───── DATA SHOWN
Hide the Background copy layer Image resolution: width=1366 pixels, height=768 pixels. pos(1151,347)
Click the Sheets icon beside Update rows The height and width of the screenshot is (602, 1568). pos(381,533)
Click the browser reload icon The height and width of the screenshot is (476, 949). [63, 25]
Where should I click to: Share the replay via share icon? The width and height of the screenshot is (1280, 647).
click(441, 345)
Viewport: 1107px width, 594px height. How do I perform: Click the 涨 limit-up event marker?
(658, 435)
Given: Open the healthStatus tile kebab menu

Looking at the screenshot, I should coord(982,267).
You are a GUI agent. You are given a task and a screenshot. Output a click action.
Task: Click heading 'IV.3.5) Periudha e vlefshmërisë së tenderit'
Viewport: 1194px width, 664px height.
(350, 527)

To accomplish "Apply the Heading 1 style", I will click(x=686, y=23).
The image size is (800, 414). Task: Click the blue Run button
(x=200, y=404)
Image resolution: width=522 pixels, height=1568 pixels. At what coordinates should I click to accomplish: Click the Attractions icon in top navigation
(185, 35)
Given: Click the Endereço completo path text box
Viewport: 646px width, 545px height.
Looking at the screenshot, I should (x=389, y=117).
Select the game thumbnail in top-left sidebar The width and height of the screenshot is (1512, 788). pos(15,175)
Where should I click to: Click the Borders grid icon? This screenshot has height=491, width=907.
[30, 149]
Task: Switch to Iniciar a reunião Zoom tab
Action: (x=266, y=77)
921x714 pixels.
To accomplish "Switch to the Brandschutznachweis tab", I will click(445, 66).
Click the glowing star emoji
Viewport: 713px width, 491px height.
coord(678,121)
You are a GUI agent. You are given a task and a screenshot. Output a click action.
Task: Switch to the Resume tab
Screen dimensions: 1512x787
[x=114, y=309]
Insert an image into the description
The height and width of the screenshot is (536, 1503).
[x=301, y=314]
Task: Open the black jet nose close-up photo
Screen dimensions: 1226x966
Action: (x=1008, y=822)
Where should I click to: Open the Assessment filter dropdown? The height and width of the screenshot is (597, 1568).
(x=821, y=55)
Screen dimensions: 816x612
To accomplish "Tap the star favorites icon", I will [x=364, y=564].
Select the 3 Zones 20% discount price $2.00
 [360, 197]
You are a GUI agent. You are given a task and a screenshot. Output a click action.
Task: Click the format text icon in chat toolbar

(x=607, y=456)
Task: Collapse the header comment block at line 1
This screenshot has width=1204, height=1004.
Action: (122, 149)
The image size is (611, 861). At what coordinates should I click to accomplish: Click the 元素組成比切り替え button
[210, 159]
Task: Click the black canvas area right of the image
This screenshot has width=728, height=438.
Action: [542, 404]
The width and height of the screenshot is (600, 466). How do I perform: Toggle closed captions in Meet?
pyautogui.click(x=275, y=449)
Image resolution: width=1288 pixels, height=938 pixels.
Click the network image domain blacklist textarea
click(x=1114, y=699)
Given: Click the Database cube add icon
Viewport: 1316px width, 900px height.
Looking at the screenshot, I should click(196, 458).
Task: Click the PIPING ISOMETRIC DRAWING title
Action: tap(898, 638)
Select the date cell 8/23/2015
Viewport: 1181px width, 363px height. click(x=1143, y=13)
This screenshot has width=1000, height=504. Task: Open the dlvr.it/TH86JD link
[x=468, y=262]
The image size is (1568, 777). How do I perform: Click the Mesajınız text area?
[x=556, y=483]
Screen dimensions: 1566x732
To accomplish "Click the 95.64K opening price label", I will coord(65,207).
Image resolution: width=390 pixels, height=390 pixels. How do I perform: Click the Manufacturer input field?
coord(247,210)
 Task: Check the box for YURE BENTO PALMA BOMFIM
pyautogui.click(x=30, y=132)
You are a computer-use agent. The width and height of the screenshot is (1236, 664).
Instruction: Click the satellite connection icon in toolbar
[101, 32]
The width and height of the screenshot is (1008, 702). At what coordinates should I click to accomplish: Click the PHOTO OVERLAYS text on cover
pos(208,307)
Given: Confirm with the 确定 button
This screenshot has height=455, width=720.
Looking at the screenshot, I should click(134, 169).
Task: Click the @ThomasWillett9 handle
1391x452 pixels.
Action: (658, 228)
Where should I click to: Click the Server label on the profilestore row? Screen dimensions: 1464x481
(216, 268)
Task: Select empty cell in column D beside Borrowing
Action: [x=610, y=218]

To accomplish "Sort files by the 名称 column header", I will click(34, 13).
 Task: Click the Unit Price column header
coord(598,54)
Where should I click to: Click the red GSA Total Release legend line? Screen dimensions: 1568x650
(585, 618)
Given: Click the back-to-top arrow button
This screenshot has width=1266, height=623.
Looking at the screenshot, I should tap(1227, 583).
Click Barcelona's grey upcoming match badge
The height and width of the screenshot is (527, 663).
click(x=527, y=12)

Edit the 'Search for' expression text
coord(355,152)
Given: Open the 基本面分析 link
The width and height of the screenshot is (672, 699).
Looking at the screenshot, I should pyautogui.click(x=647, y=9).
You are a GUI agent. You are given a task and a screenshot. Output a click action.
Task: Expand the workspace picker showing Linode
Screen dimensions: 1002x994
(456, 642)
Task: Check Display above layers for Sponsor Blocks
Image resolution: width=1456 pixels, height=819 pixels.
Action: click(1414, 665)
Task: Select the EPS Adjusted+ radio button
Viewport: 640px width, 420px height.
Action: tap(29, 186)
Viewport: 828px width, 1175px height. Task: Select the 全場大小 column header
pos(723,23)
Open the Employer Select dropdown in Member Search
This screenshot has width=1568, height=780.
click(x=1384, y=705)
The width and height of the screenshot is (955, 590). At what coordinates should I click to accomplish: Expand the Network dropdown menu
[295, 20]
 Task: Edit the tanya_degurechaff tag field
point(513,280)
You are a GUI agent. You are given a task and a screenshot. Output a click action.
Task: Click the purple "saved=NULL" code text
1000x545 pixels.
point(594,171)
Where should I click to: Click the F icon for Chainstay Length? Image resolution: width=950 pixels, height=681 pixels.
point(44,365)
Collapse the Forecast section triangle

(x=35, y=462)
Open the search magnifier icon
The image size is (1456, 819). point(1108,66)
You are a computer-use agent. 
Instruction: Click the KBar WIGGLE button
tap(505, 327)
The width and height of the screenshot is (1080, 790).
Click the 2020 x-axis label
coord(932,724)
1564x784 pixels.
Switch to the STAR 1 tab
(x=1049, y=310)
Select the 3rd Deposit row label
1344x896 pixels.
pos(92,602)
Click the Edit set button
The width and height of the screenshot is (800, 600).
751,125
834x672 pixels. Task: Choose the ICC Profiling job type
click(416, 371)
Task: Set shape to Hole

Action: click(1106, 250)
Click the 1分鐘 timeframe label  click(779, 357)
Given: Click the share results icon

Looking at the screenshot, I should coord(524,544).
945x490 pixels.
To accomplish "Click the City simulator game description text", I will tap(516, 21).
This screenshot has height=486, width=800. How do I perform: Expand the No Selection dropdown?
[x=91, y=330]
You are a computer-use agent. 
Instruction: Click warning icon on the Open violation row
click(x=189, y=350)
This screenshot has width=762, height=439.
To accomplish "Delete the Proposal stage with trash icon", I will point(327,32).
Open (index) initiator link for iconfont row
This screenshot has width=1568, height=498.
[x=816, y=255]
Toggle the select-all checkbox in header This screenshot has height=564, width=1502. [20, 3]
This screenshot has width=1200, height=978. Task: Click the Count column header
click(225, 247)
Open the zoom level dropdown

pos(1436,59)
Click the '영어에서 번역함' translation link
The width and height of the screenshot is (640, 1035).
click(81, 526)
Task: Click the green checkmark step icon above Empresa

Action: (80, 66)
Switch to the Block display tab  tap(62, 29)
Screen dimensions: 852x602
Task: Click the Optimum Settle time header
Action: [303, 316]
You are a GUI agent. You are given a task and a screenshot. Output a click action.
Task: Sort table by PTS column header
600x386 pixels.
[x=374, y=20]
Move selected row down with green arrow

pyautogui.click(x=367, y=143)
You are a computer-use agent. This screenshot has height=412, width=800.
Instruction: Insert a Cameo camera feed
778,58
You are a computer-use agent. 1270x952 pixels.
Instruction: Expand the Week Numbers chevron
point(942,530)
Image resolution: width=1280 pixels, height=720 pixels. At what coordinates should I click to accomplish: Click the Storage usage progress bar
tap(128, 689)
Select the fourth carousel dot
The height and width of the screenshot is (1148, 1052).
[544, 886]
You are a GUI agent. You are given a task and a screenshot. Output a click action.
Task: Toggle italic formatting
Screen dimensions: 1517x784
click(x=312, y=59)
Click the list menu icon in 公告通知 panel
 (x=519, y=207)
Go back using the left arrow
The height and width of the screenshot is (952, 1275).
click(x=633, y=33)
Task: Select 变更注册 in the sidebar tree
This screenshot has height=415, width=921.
──────────
PROBLEM DESCRIPTION. Retype everything in the records from the line that contains "Open (index) initiator link for iconfont row" down to the line that contains "pos(1436,59)", both lines included.

ANSWER IN FULL.
Open (index) initiator link for iconfont row
This screenshot has width=1568, height=498.
[x=816, y=255]
Toggle the select-all checkbox in header This screenshot has height=564, width=1502. [20, 3]
This screenshot has width=1200, height=978. Task: Click the Count column header
click(225, 247)
Open the zoom level dropdown

pos(1436,59)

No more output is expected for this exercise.